Фильм Пьера Паоло Пазолини «Евангелие от Матфея» (1964) начинается со сцены объяснения между Марией и Иосифом, которой предшествовало Благовещение. Говорят только взгляды Марии и Иосифа. В глазах Иосифа упрек. Мария – само умиротворение. Подавленный, Иосиф уходит. Затем он увидит играющих на городском пустыре детей и его сморит полуденный сон. Внезапно все звуки стихнут – и крики детворы, и удары молота, доносящегося из кузницы. В полной тишине Иосиф очнется и увидит юношу с развевающимися волосами, который будет стоять на том самом месте, где только что толпились дети. Юноша – Ангел Господень. Ангел является Иосифу не наяву, как он явился Марии во время Благовещения, а во сне. Однако из сна Иосифа Пазолини изгоняет все возможные проявления хаоса, любой намек на «пучину бессознательных состояний». Также, что не менее важно, Пазолини не позволяет событию, разворачивающемуся в «мире времени», целиком и полностью оказаться событием «мира вечности». Режиссер «Евангелия от Матфея» не столько ставит под сомнение абсолютное преимущество горнего мира над земным, сколько дает понять, что «мир вечности», как пишет исследователь творчества Андрея Тарковского И. Евлампиев, «не может быть признан самодостаточным и совершенным, его существование невозможно без дополняющего его и в чем-то очень похожего на него земного мира»[393]. Отсюда и максимальное обытовление, заземление происходящего на пустыре. Данной творческой установкой объясняется особенность кинематографического языка всей картины Пазолини, с ее документальной, антиигровой фактурой, а не только сцены явления Иосифу Ангела. Примечательно в этой связи суждение Б. Вышеславцева о сердце как о нашем «глубинном я»: «Телесное сердце никогда ни есть только “плоть”, а всегда есть воплощение, ибо каждое его биение имеет духовное значение»[394].
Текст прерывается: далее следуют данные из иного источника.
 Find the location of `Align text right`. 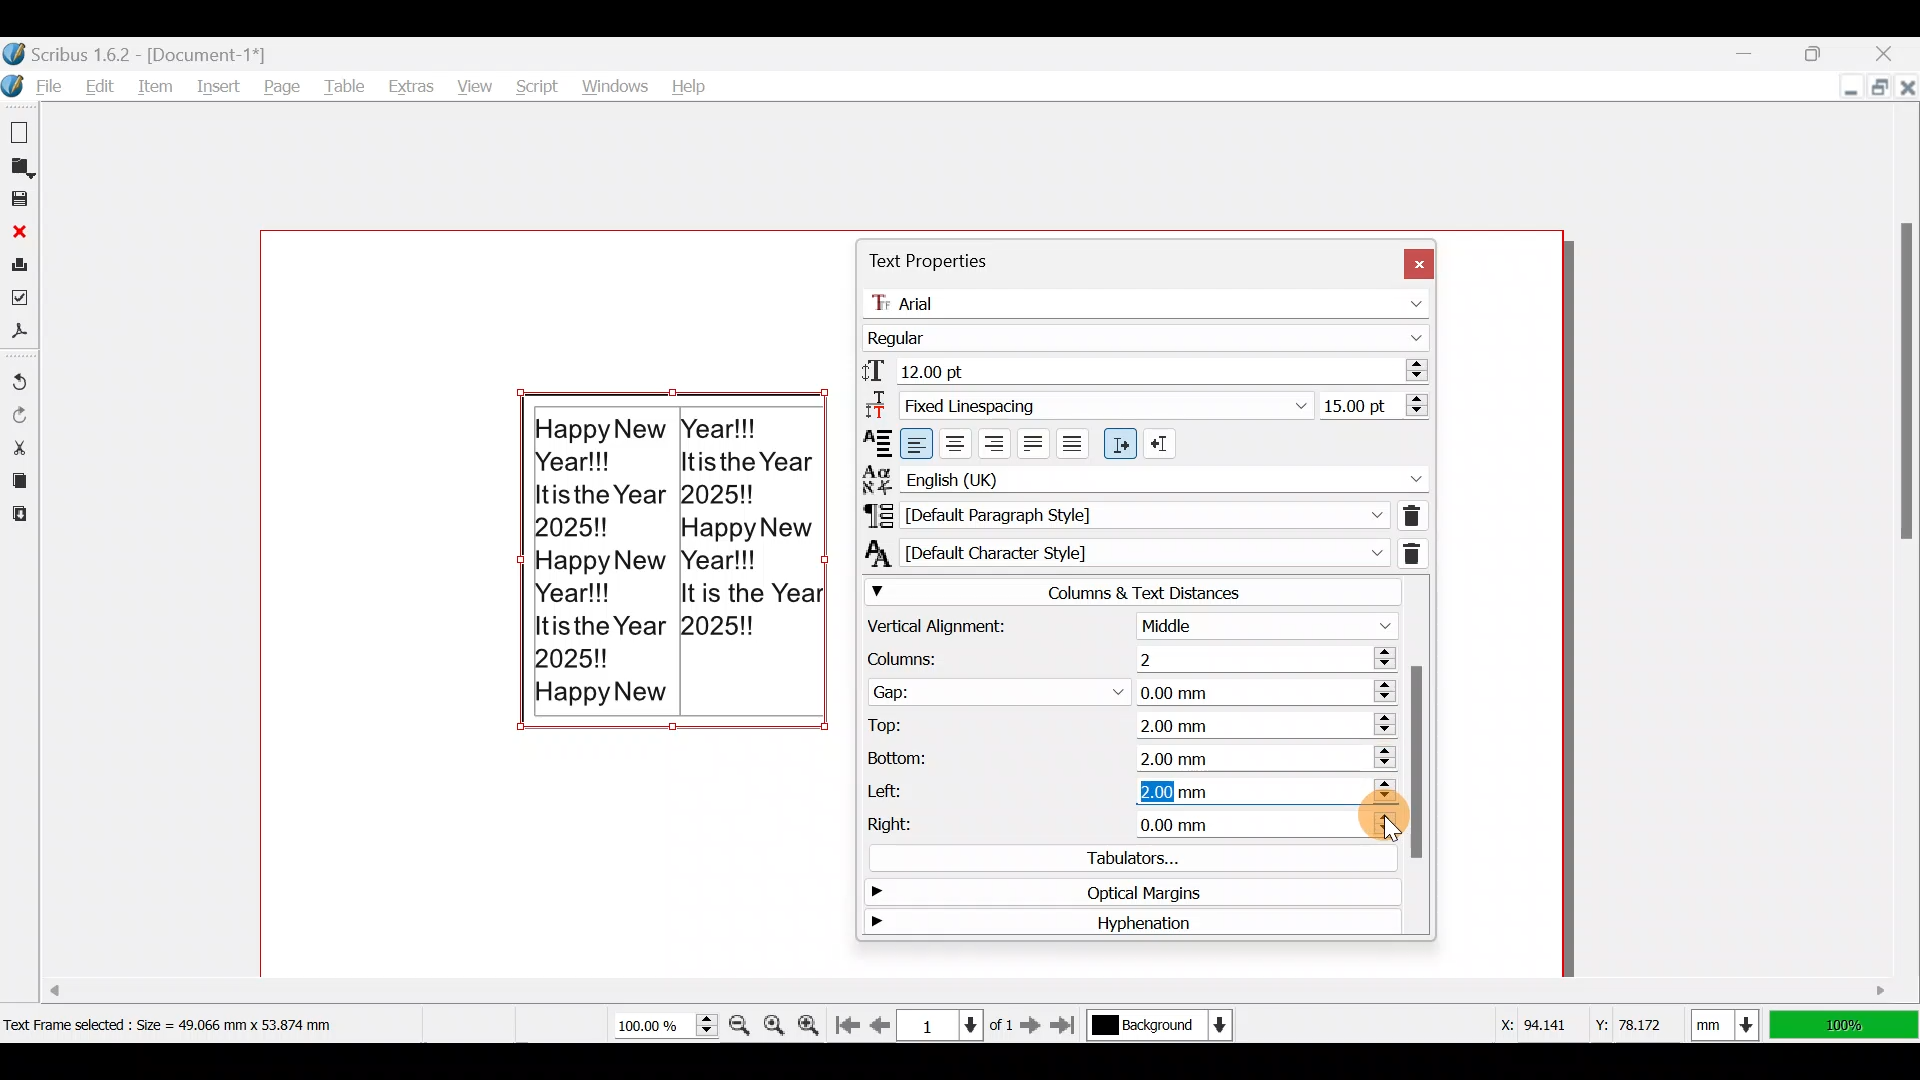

Вернемся к той разнице между сновидением и видением, которая указывает на важность и значимость происходящего. «Иосифу Ангел является во сне, избирая сон как бы орудием или средством, и притом менее совершенным, чем бодрственное видение, для сообщения божественной воли. Благовестие Иосифу не имело такого значения, как благовестие Марии, – было просто предостережением»[395]. Сновидение орудие менее совершенное, чем бодрственное видение именно потому, что лицо внутреннего человека наполовину уже или еще скрыто маской.
Сцена, решенная как сновидение, – один из методов овеществления внутреннего человека кинематографом. Хотя Онейрос не единственный и далеко не самый «совершенный» метод. Он уступает проявлениям иного мира, подающего герою знак его избранничества через видение, которое уже не имеет отношения к недрам подсознания, а есть глубина бытия.
Приведем два примера видения как метода овеществления внутреннего человека средствами кино. Это, как справедливо замечает И. Евлампиев, – сцена явления умершего Феофана Грека Андрею Рублеву в разрушенном и оскверненном храме, и это – рифмующаяся с «явлением» Феофана сцена «явления» мальчику Игнату загадочной женщины, предложившей ему прочесть отрывок известного письма Пушкина к Чаадаеву, в котором говорится об исторической судьбе и предназначении России[396]. Примечательно, какую интерпретацию последнего видeния дает сам режиссер: «Это какие-то культурные корни этого дома, этого человека, который в нем живет, автора». И далее: «Это просто женщина, которая соединяет порванную нить времени, как, помните, у Шекспира в «Гамлете»[397]. Обратим внимание на то, что и в «Андрее Рублеве» (1966), и в «Зеркале» (1974) внутренний человек «выплескивается» из социального и биологического тела. Он становится связующим звеном, «нитью» между личностью и историей, как «миром времени», а также между личностью и потусторонним, как «миром вечности». Видение есть пик бодрствования, срывание всех и всяческих масок с внутреннего человека, поэтому так велико искушение решительно противопоставить видение сновидению, глубину бытия – недрам подсознания, однако не будем спешить. Для Ангела Господня, как повествует Евангелие от Матфея, нет преград. Ангел и по эту сторону глаз и вещей, которую мы склонны отождествить, как это ни покажется странным, со сновидением, и – по ту сторону глаз и вещей, которую мы считаем метафизически оправданным соотнести с видением. «Дух дышит, где хочет» (Ин 3. 8).